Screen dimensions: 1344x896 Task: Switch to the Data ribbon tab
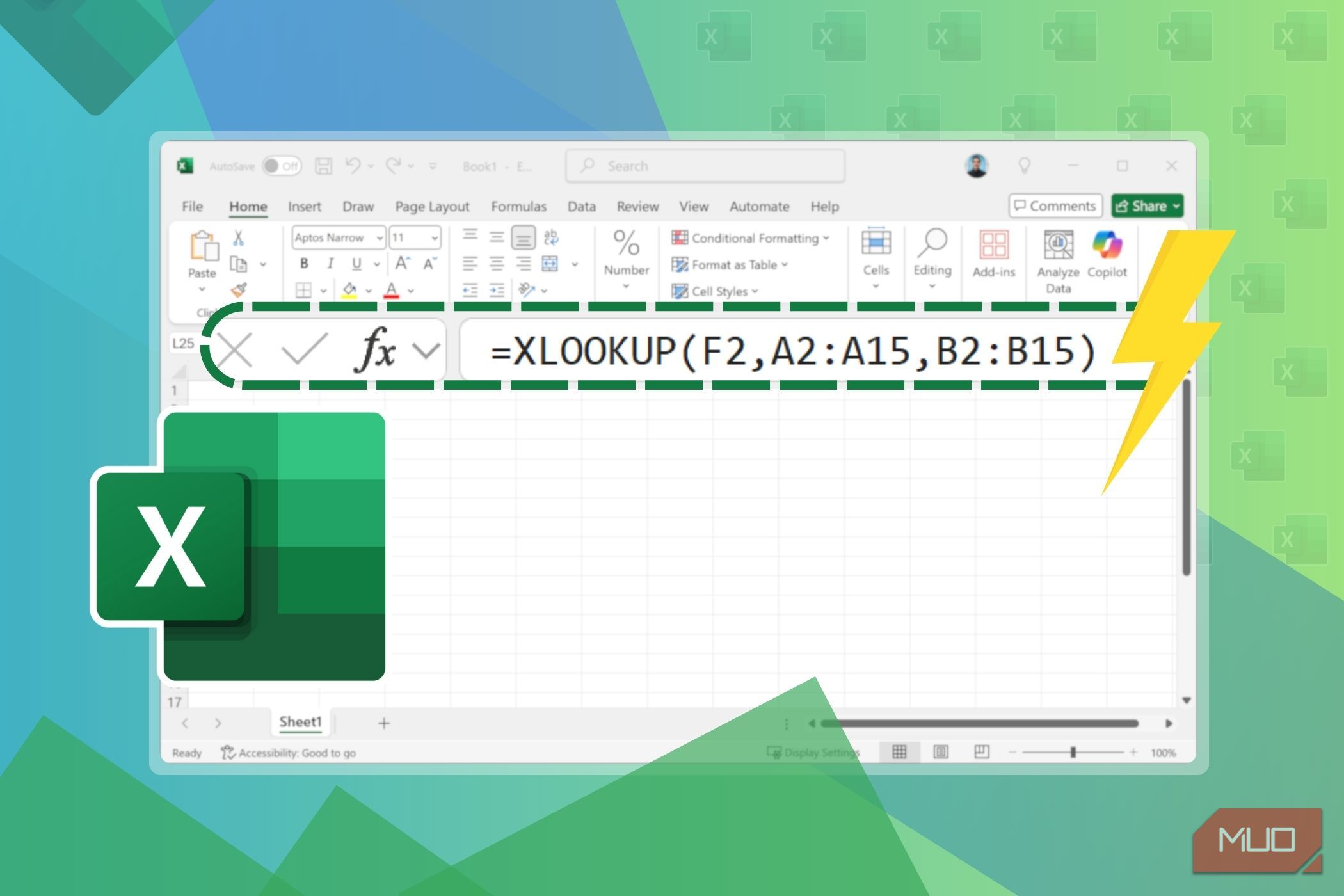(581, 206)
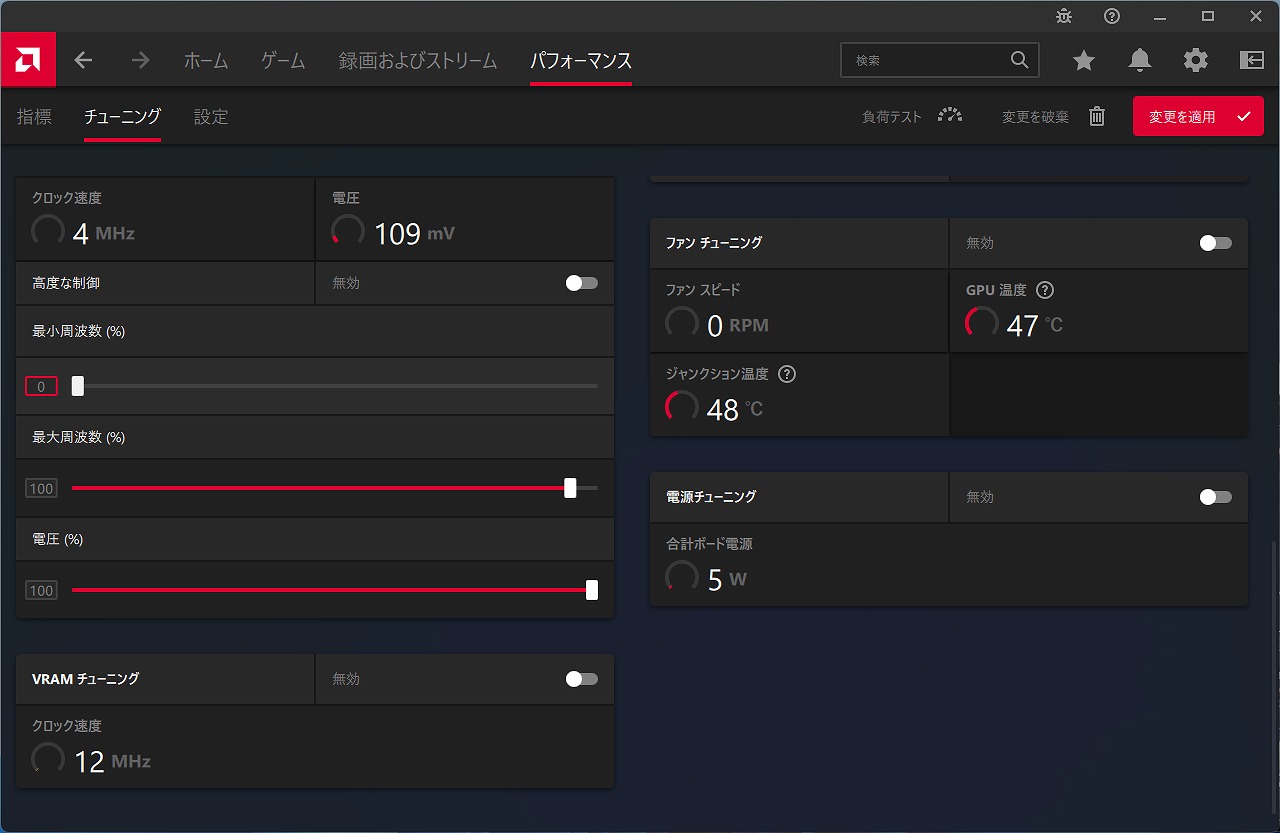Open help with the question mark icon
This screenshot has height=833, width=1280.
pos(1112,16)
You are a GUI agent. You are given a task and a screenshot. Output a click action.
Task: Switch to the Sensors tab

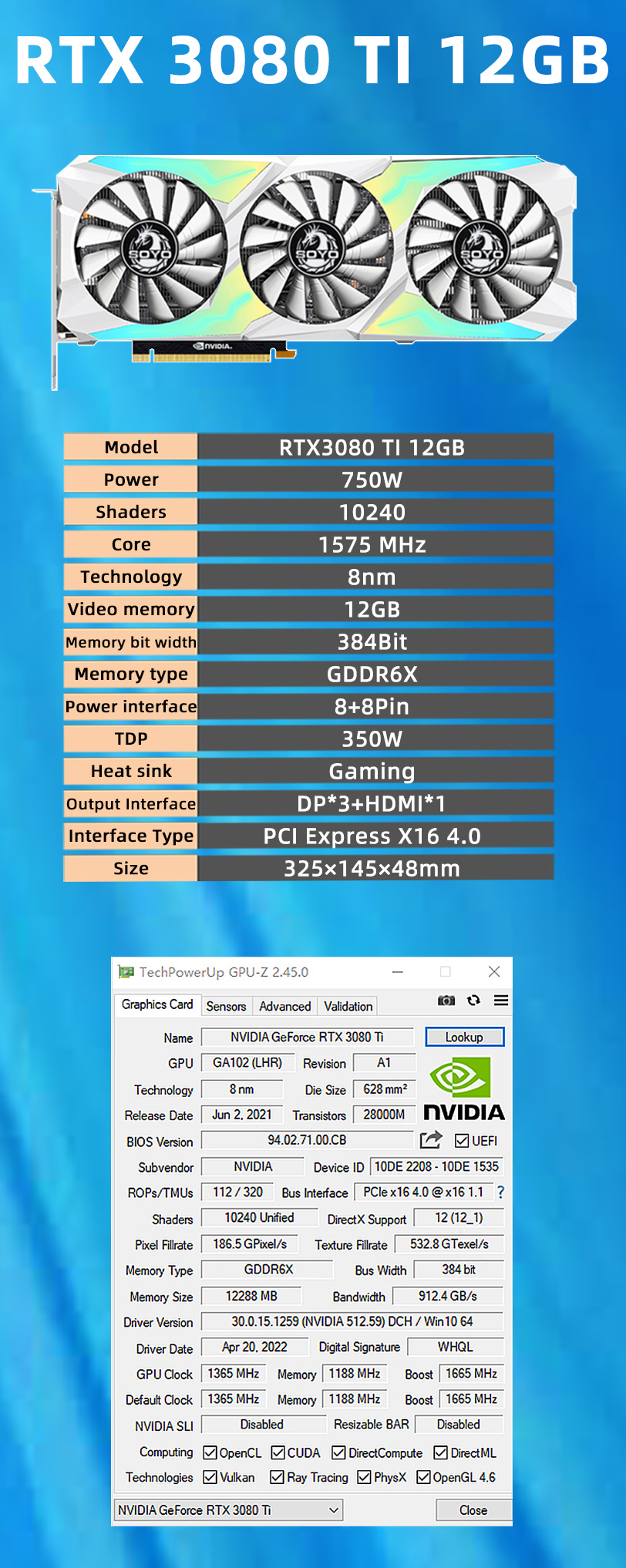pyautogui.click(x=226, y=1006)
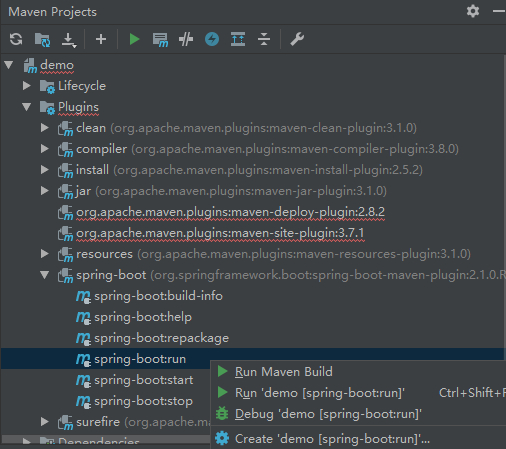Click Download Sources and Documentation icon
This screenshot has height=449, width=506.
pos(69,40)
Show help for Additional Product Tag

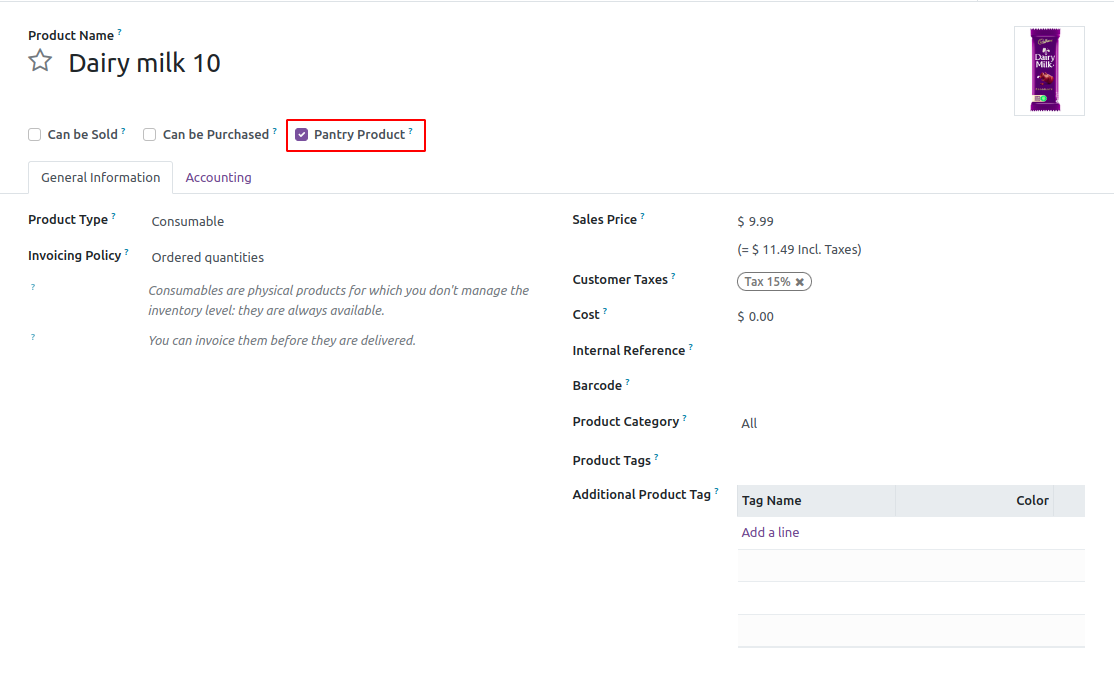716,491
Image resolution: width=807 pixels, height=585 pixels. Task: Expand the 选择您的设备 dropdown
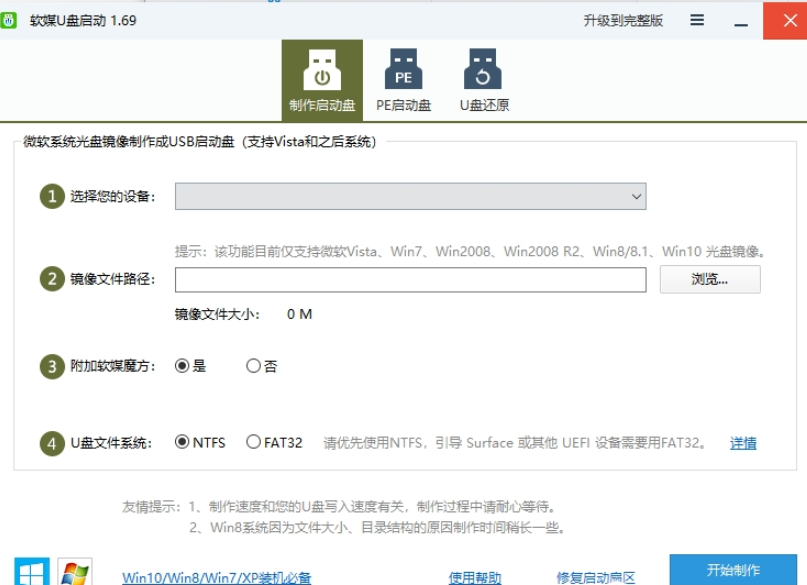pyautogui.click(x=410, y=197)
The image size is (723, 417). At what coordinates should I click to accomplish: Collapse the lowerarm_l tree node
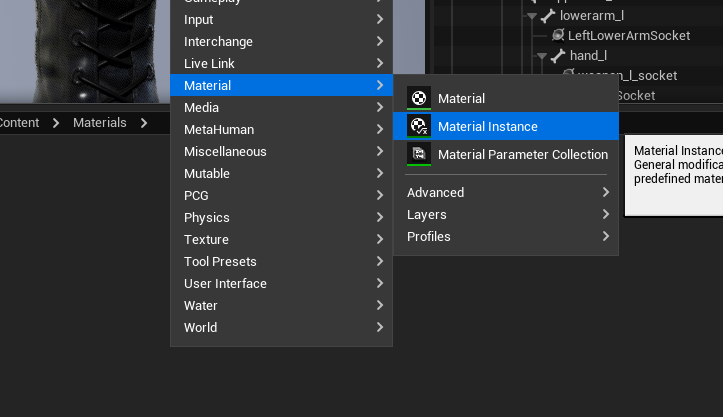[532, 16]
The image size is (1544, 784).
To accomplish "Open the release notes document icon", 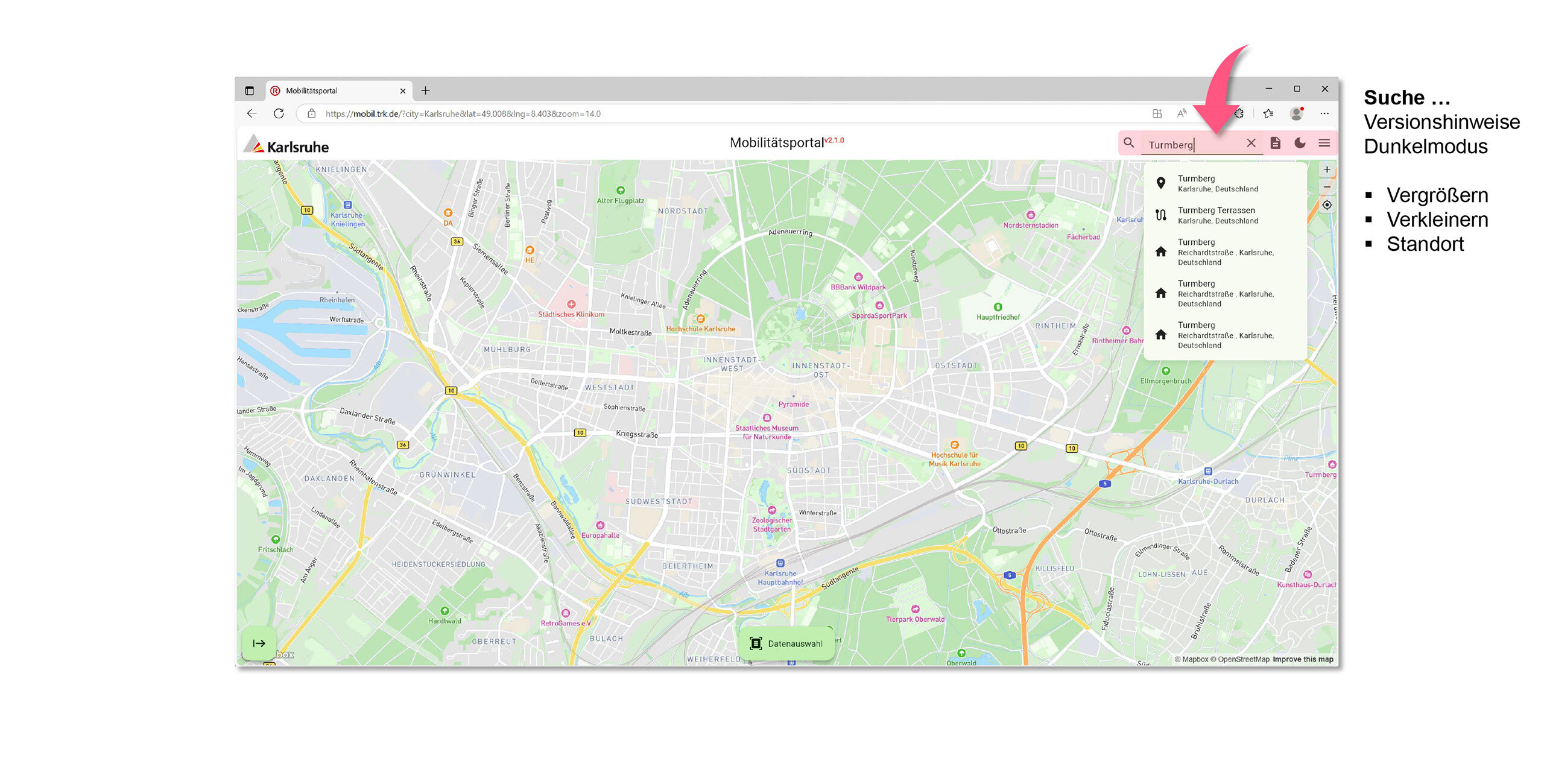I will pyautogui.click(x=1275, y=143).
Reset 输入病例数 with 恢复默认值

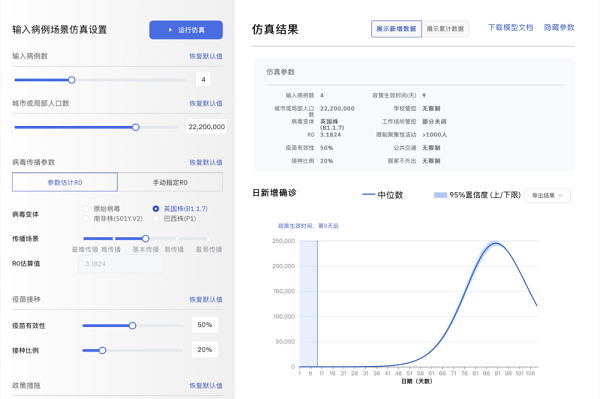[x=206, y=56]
*-*-*
Please rewrite the records from the start through the line with "pyautogui.click(x=410, y=197)", changing "Sensors" to "Settings" and keeping everything else the same. Leave the pictures out of your answer.

### [Finished task]
Screen dimensions: 1344x896 Task: Switch to the Data ribbon tab
(581, 206)
Open help with the question mark icon
This screenshot has height=833, width=1280.
pos(1112,16)
You are a GUI agent. You are given a task and a screenshot. Output a click action.
Task: Switch to the Settings tab

pyautogui.click(x=226, y=1006)
Click Download Sources and Documentation icon
This screenshot has height=449, width=506.
pos(69,40)
Show help for Additional Product Tag

716,491
Image resolution: width=807 pixels, height=585 pixels. Task: Expand the 选择您的设备 dropdown
pyautogui.click(x=410, y=197)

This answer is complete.